» **What the task requires**: Go through the records and restate them word for word, omitting images.

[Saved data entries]
# # #

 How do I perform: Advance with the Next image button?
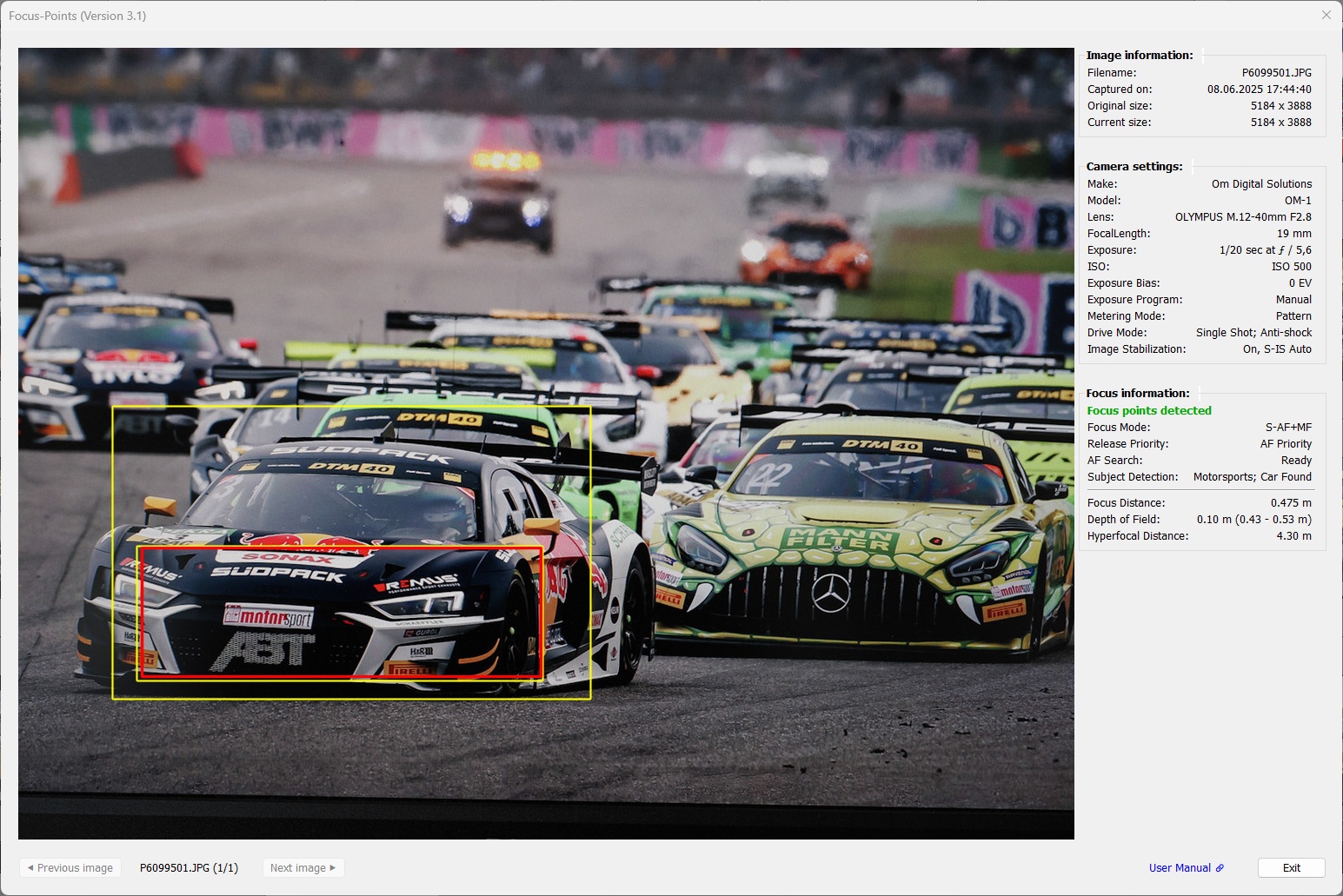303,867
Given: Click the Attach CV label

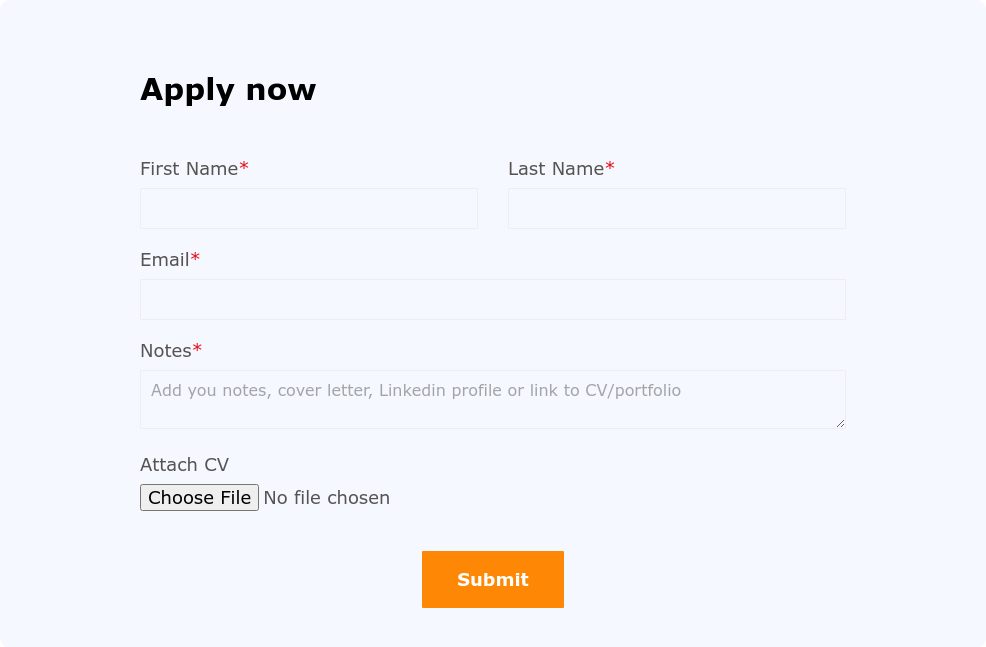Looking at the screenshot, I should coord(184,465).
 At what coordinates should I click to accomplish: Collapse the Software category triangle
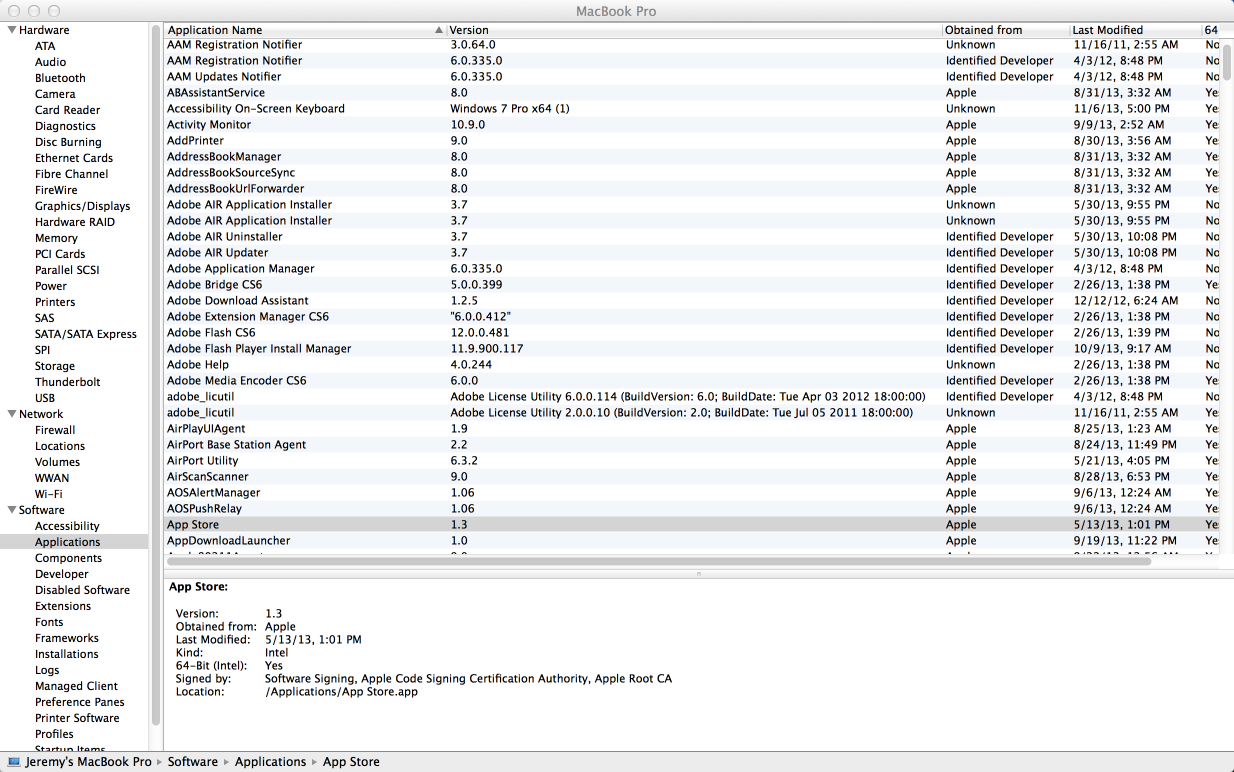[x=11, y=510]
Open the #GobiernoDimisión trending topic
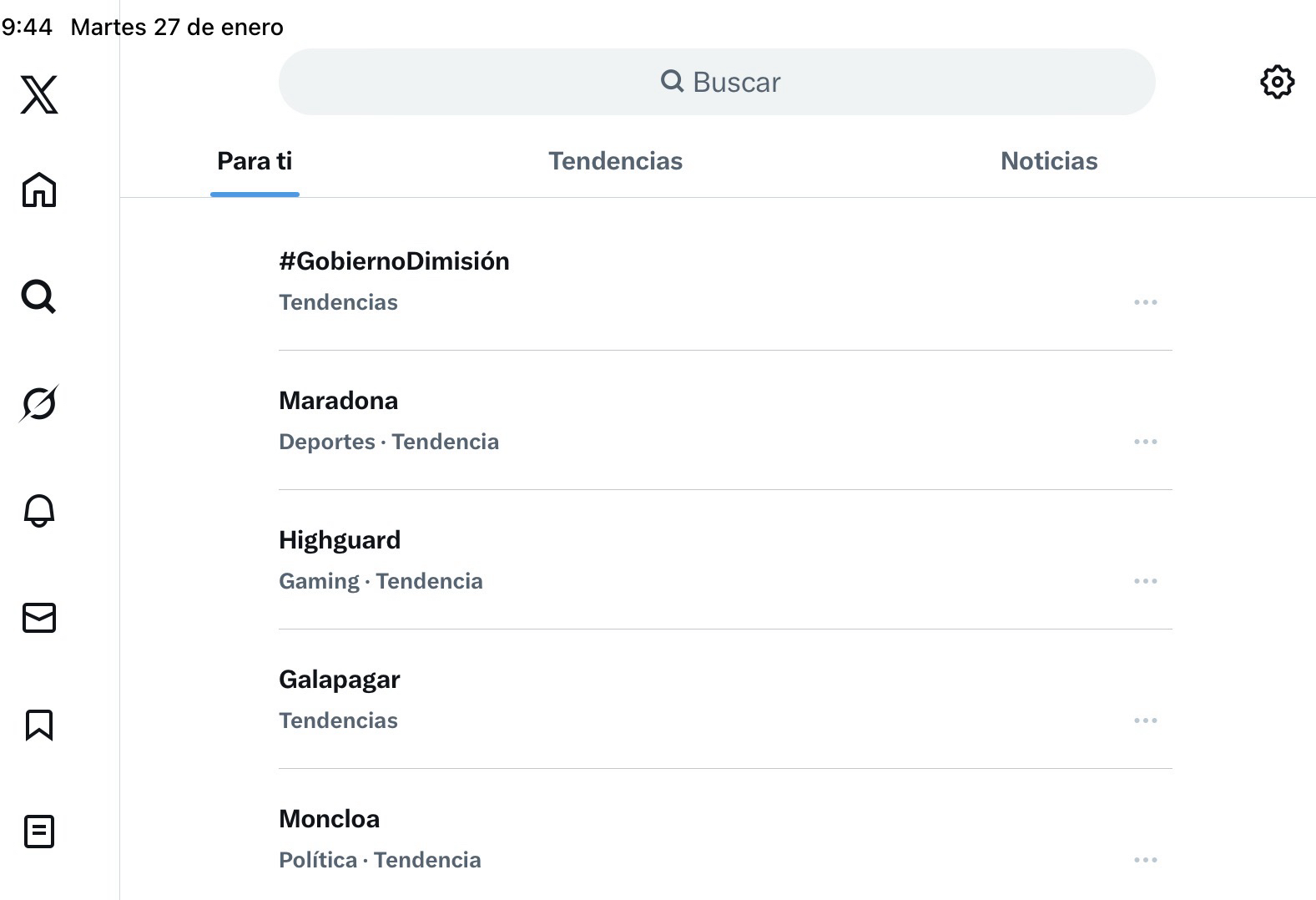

# # #

» **Solution to the problem**:
 How do I perform: Advance with the Next image button?
303,867
Given: Click the Attach CV label

Looking at the screenshot, I should coord(184,465).
 At what coordinates should I click to accomplish: Collapse the Software category triangle
[x=11, y=510]
Open the #GobiernoDimisión trending topic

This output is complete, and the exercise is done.